Глаза у них лезли на лоб все дальше и дальше, и под конец они заулыбались.
То же самое происходило с прихожанами, пока мы обсуждали вопрос об адорациях, которые решили проводить по вторникам вечером. Но когда мы вернулись в приходской дом после собрания, отец Уол сказал мне, что у меня выйдут неприятности с епископом Скалли. Он не одобряет адорации, сказал отец Уол.
Ладно, сказал я, епископ Скалли вправе иметь свое мнение, а я вправе иметь свое. У него не будет неприятностей со мной.
Далее я совершил низкий поступок, о котором глубоко сожалею. Я засвистел, поднимаясь по лестнице. Я знал, как воспримет это отец Уол, но все равно засвистел. Я попрошу у него прощения, и он наверняка меня простит.
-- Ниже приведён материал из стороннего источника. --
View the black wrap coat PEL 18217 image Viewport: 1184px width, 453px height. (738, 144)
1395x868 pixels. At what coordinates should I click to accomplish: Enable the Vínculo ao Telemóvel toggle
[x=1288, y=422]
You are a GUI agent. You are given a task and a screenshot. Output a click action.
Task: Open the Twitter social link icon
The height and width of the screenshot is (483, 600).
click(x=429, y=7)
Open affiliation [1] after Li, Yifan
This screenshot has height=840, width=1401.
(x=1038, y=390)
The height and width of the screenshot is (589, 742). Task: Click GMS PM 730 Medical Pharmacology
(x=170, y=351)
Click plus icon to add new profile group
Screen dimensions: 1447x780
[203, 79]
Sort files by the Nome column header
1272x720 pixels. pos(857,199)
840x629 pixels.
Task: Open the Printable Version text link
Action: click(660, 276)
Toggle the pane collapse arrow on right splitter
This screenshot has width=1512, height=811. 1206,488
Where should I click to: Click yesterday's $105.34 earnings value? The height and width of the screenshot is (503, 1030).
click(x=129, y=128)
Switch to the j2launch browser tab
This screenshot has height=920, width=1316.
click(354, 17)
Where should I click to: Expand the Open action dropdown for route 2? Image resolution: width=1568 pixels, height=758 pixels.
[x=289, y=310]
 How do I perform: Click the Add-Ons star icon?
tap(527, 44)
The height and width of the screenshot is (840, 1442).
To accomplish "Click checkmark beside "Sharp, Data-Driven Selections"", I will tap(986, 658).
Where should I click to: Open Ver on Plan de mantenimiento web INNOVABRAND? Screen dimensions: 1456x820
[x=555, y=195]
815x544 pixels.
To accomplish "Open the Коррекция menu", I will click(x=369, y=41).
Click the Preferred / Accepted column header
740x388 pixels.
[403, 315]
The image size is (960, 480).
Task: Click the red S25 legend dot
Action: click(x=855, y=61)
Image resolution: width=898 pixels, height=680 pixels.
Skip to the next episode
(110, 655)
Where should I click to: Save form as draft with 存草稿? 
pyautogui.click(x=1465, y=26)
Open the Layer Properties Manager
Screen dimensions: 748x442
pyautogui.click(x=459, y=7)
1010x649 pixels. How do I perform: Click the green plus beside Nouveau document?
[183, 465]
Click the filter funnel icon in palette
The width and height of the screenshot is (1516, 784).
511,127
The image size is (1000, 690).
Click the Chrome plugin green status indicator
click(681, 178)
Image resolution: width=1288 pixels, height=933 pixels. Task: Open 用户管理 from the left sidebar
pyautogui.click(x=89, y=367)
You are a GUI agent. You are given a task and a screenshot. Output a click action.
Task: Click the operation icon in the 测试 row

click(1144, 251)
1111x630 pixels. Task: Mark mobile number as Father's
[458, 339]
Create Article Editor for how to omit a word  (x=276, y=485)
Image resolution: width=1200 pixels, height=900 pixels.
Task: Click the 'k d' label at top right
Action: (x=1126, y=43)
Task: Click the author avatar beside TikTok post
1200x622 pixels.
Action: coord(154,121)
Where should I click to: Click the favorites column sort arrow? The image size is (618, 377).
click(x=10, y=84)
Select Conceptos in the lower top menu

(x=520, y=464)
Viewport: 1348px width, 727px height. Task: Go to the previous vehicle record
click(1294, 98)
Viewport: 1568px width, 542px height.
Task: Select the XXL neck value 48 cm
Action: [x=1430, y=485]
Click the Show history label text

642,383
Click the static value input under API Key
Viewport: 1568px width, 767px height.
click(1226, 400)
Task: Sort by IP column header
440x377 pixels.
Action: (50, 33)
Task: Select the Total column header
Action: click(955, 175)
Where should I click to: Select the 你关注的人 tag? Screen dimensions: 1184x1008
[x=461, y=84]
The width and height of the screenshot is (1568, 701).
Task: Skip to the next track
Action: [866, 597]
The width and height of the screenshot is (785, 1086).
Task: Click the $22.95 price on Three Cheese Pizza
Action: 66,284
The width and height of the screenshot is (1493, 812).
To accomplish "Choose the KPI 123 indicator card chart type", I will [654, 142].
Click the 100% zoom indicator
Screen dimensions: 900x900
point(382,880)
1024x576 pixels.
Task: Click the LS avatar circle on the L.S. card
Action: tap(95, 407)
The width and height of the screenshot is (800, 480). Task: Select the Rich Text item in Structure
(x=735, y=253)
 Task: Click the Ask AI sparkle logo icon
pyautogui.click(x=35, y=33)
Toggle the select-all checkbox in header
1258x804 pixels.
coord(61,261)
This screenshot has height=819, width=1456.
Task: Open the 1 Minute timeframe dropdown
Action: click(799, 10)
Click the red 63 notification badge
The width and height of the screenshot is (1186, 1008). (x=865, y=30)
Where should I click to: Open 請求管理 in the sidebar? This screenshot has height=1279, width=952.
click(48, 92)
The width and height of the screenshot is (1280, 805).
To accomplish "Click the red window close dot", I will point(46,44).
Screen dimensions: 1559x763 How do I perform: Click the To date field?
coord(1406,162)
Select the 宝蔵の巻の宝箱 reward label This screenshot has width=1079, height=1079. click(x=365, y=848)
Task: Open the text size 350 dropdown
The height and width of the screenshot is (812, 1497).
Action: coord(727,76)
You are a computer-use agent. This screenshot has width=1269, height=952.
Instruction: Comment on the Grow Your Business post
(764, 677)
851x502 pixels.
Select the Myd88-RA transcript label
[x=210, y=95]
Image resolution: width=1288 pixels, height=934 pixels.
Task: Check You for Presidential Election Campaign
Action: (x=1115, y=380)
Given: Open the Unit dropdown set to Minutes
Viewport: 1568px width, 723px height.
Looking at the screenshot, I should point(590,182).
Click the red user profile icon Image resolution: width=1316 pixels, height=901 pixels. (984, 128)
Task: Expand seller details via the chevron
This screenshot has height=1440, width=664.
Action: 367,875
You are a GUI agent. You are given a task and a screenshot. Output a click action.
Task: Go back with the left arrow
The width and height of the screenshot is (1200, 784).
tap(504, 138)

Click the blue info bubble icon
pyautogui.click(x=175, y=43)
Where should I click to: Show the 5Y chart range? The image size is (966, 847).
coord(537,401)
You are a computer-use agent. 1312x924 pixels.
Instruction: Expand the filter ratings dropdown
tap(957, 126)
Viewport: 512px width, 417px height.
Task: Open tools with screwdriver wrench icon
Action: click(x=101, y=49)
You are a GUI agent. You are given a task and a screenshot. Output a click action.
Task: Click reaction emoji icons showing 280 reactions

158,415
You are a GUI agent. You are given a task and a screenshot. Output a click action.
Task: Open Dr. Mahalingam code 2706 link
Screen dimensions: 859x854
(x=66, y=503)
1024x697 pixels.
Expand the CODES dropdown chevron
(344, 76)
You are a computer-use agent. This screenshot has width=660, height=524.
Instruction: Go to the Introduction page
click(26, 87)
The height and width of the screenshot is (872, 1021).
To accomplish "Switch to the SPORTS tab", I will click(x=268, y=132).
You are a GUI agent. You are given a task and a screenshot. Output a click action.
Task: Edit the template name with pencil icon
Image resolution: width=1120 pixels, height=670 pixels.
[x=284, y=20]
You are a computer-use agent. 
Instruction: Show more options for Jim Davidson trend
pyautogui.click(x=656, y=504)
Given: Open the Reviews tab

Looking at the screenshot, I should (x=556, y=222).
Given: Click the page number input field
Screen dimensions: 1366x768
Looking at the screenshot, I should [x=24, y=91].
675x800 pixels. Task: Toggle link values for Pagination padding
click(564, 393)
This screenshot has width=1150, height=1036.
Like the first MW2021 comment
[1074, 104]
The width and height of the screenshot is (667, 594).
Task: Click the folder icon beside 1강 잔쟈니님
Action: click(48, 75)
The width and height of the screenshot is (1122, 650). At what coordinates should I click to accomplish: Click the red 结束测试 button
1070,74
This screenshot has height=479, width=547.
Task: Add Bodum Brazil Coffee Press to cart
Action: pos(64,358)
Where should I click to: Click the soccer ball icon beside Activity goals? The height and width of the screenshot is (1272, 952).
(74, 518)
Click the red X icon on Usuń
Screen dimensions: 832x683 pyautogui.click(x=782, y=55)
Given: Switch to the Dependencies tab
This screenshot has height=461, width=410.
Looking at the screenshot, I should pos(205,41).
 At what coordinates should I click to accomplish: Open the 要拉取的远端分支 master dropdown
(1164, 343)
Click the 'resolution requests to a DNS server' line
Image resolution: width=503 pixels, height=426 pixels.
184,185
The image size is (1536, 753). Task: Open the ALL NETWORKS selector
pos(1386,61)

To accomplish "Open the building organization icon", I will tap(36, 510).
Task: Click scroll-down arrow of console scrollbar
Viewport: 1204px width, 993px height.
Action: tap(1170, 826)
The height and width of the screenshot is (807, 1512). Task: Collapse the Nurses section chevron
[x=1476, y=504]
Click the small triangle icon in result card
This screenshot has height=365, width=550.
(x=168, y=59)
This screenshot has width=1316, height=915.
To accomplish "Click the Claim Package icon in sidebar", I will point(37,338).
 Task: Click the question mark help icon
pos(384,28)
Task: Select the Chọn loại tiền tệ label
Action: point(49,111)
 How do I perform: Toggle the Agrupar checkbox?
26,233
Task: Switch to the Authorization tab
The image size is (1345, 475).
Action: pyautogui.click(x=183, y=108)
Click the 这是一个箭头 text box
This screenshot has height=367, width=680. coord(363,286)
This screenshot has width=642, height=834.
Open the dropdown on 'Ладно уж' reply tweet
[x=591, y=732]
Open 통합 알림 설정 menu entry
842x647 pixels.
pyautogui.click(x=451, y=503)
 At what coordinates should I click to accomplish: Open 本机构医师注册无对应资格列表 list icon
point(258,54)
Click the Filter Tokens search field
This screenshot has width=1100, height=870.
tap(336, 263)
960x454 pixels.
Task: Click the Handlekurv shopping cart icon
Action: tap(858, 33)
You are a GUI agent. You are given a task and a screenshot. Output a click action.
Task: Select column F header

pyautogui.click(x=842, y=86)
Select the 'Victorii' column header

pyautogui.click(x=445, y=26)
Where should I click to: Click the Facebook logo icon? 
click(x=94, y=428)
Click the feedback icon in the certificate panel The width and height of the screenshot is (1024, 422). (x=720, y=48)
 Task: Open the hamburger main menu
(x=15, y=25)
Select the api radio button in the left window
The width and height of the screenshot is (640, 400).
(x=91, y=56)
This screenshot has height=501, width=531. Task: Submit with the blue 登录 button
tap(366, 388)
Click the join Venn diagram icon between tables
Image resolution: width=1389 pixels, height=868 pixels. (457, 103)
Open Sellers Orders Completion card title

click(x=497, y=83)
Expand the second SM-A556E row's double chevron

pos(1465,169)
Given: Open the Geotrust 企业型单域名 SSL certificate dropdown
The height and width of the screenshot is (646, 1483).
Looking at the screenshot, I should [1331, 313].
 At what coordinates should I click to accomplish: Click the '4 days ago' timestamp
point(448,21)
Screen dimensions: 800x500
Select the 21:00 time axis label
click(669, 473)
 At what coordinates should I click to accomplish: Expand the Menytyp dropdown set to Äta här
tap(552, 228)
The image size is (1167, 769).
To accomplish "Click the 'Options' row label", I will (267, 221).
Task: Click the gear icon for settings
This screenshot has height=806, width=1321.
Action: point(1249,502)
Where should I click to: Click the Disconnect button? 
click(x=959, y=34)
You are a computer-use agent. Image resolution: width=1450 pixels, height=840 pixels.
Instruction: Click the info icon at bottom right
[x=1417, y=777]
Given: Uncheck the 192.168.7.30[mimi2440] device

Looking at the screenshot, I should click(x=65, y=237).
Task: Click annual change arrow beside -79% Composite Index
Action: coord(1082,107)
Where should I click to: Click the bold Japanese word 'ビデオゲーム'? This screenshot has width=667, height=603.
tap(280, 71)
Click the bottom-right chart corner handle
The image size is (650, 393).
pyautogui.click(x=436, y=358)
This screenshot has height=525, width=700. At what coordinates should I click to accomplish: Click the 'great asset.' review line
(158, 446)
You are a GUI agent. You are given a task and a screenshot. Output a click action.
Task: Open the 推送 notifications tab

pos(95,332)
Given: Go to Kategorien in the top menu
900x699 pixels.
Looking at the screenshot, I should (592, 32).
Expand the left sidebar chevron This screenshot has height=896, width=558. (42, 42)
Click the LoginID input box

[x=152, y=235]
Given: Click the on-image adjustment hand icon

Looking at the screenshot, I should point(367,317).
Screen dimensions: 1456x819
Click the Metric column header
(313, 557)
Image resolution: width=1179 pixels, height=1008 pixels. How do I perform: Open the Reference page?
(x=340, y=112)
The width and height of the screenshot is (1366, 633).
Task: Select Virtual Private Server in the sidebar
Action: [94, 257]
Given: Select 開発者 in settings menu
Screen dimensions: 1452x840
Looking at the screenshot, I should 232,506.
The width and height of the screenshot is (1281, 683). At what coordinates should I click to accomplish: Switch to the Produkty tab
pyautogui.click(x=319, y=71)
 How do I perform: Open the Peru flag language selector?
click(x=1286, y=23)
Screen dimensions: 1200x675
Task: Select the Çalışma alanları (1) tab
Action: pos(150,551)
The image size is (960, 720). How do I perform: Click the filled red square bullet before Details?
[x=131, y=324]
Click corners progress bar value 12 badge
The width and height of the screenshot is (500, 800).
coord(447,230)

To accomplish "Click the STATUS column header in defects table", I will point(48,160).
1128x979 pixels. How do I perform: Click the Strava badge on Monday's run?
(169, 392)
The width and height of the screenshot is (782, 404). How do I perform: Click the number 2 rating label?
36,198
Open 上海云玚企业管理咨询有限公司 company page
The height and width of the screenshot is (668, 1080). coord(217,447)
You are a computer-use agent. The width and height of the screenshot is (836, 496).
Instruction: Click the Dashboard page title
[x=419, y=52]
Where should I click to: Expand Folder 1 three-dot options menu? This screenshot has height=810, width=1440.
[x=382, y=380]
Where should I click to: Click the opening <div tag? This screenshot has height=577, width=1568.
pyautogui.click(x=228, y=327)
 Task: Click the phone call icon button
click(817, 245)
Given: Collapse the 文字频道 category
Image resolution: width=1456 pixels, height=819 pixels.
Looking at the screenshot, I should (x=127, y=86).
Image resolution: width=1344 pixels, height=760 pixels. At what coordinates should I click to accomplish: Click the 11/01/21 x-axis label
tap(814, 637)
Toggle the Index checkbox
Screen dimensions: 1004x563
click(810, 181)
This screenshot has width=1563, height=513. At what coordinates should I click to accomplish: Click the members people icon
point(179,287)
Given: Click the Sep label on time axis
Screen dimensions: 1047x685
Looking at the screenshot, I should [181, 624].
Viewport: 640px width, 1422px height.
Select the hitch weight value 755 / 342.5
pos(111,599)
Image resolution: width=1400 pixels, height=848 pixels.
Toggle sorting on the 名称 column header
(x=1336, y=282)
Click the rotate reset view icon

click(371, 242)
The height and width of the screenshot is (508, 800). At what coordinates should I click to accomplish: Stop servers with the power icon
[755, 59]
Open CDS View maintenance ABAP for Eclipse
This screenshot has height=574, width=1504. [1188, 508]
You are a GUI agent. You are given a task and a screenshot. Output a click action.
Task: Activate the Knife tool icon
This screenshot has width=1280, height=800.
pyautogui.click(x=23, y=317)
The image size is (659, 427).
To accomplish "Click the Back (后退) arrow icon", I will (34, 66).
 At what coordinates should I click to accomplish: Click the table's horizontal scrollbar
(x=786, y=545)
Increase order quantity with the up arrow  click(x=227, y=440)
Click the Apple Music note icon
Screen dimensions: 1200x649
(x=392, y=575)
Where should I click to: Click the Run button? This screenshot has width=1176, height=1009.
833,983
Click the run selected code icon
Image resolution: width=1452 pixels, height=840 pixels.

Дело в том, что я знал: у епископа Скалли в скором времени появятся гораздо более веские причины сердиться на меня. В недалеком будущем я собираюсь одеться в мирское платье и отправиться в аэропорт — и он никогда больше меня не увидит. Ясное дело, он будет недоволен, и я его не виню. Но он испытает не столь сильное раздражение, если будет помнить, что я — тот самый смутьян, который снова ввел Евхаристические адорации и считал, что мальчики должны сами стоять за себя и что это правильно.
* * *Я перечитал все, что написал про захват испанского форта, и не вижу смысла добавлять к написанному что-либо еще. Мы снова построились и двинулись к городу вслед за кунами, которые бежали впереди, проверяя, нет ли где засад.